Sunday 30 December 2012

The Preemptive War on Hagel

 Elizabeth Drew nails it

"... AIPAC & Bill Kristol's vagina is just flooding with gallons of menstrual blood over his nomination being anti-Israel so..."

Far more is at stake in Barack Obama’s decision on whether to nominate Chuck Hagel to be Secretary of Defense than whether Chuck Hagel is nominated. What the president decides will bear on: his effectiveness in his second term; any president’s ability to form a government; whether an independent voice can be raised on a highly sensitive issue in opposition to the views of a powerful lobby and still be named to a significant government position; whether there is actually a proper nominating system; whether McCarthyite tactics can still be effective more than half a century after they were rejected by a fed-up nation. And, by the way, what will be the direction of American policy in the Middle East? In particular, how adventurous will we be toward Iran? Have we learned anything from the calamitous foreign policy blunders of the past decade?

Iran more than any other single issue is at the core of the opposition to Hagel, and that issue is closely linked to the question of the extent to which the US should be allied with the aggressive policies of the Israeli government under Prime Minister Benjamin Netanyahu toward Iran, as well as other issues, such as the settlements and a Palestinian state.
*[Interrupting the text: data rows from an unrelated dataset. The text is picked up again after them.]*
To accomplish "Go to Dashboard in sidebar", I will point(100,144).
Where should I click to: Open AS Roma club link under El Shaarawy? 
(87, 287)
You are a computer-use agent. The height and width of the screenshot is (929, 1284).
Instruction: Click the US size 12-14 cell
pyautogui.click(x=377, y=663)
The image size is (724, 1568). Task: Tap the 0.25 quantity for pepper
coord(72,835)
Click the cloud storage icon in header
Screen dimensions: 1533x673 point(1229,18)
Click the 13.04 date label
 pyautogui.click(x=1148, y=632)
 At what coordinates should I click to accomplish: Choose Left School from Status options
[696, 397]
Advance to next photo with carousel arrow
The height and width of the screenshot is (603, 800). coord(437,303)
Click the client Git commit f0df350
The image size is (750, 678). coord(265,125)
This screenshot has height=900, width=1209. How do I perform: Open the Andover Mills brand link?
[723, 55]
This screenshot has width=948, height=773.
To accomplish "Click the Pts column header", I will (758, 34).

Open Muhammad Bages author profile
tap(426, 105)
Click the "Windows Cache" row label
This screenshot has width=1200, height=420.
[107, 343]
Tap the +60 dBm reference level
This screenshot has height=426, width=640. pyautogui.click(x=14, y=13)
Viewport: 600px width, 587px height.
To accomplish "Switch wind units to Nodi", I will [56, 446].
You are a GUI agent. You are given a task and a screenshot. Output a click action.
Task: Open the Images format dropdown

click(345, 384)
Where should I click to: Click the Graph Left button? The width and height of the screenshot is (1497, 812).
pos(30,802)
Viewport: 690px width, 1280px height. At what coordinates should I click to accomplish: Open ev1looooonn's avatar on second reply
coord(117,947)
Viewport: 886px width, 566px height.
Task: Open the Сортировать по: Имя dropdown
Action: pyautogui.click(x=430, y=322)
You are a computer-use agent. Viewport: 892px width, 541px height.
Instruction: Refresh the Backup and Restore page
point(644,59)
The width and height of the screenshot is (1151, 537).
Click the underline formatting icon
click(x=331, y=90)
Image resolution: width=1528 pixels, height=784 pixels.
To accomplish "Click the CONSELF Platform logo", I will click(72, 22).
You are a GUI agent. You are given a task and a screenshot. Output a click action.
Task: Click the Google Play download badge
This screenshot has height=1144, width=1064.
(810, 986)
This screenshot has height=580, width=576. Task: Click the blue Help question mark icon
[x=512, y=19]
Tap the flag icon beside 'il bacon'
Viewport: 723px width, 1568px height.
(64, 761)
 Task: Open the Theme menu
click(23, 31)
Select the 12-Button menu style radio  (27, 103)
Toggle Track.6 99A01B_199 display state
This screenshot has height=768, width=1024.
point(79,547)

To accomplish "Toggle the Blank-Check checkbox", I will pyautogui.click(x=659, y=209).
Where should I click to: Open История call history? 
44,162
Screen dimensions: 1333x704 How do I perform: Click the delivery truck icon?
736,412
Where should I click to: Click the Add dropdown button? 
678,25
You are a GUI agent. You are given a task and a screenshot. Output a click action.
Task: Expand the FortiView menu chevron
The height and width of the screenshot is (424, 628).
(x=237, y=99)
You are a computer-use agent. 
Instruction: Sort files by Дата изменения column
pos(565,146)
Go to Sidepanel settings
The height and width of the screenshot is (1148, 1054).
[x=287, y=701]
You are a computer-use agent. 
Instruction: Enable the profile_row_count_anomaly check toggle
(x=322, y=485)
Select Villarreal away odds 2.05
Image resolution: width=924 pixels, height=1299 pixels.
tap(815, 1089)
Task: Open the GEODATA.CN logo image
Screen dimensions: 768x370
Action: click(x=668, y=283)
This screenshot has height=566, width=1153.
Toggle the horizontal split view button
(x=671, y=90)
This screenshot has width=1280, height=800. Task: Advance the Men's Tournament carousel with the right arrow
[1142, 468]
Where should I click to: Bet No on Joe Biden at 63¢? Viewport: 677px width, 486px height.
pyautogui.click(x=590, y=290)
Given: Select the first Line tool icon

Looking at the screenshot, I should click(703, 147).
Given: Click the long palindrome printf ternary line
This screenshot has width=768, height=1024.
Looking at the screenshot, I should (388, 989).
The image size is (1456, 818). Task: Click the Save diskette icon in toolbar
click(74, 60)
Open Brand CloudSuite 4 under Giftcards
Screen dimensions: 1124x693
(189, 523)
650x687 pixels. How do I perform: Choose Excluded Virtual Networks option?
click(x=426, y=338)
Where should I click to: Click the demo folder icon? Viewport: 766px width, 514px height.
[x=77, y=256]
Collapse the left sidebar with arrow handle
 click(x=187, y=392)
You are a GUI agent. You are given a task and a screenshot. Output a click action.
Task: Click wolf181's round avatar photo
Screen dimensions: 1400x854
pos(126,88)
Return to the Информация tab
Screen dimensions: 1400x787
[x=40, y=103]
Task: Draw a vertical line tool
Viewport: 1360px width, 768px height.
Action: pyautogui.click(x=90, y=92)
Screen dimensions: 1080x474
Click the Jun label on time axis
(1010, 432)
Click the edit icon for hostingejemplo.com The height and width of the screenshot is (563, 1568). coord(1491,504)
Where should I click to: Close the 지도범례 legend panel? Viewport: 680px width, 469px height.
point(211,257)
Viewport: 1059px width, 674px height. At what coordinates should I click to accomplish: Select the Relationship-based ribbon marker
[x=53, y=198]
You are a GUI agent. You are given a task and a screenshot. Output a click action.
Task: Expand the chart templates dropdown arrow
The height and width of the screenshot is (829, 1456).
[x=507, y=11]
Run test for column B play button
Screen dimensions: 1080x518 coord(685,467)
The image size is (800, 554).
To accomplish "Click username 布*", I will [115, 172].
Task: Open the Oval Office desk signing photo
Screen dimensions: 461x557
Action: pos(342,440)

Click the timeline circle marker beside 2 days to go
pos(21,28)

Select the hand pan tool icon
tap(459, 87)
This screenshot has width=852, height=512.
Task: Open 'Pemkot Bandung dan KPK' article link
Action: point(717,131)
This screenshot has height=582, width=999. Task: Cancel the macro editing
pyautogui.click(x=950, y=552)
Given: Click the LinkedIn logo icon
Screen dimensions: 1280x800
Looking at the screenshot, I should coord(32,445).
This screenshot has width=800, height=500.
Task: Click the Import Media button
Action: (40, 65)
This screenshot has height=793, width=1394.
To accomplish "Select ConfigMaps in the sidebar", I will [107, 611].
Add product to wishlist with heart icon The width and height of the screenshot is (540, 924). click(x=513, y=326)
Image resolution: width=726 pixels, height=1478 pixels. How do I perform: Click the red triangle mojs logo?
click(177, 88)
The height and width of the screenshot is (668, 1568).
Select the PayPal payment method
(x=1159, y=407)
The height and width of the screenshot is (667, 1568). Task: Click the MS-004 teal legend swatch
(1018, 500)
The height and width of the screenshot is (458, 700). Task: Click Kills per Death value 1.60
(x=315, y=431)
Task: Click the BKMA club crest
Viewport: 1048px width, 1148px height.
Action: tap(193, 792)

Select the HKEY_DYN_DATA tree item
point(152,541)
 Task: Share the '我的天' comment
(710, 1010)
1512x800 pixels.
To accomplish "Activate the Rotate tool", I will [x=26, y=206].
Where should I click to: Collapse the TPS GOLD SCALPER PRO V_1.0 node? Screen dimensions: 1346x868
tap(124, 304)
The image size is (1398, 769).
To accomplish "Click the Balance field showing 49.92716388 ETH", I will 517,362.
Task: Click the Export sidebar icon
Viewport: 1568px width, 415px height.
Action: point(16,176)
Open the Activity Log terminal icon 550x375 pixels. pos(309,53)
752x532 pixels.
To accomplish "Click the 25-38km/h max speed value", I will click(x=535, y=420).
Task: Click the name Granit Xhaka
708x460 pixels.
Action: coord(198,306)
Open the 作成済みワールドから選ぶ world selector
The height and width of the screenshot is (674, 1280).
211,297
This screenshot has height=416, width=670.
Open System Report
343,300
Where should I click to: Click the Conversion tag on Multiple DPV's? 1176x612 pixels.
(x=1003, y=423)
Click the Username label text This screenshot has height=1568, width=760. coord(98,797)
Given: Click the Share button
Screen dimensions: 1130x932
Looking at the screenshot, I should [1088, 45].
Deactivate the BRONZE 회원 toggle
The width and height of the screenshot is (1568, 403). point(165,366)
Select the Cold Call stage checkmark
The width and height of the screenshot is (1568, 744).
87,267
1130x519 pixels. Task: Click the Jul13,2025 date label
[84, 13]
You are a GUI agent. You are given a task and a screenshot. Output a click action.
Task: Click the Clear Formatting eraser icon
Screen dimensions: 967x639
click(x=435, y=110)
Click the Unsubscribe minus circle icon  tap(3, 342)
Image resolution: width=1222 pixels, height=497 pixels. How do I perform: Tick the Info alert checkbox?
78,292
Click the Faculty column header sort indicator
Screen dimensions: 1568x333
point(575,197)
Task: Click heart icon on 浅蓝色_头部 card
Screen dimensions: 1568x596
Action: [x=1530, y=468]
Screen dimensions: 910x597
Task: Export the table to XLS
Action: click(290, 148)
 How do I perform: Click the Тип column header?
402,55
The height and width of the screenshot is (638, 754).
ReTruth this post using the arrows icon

And Iran has been among the policy differences Hagel has had over the years with the strongly pro-Israel organizations that are trying to influence US policy, the most politically powerful one being, of course, AIPAC. While still a senator, Hagel spoke out against using military force against Iran, was more circumspect about imposing sanctions, and refused to sign some of the more robust letters that AIPAC circulated on Capitol Hill, an extra-legislative way of trying to impose policy. The most vocal opponent to Hagel is Bill Kristol, an architect of the neocon policy that led to the Iraq war. Kristol set the tone for the opposition to Hagel by equating his criticism of some Israeli policies to “a record of consistent hostility to Israel,” and his caution about a possible military strike on Iran as “anti-Israel-pro-appeasement-of-Iran.” Hagel has been labeled “anti-Israel” by his opponents, and even “anti-semitic,” a monstrous and preposterous charge.

Less known about this fight is that a much larger and more peace-oriented segment of pro-Israel opinion strongly supports Hagel’s nomination. These organizations do not assume that particular policies of the Israeli government of the day are necessarily in Israel’s interests. Hagel has had quite friendly relations with J Street, founded a few years ago to try to offset AIPAC’S influence, and with the Israel Policy Forum, and has given keynote speeches to both organizations. A wide swath of former national security officials also support Hagel’s nomination as Defense Secretary, including Brent Scowcroft and Zbigniew Brzezinski, as well as most of the former US ambassadors to Israel. Hagel also holds the highly prestigious position of co-chair of the President’s Foreign Intelligence Advisory Committee.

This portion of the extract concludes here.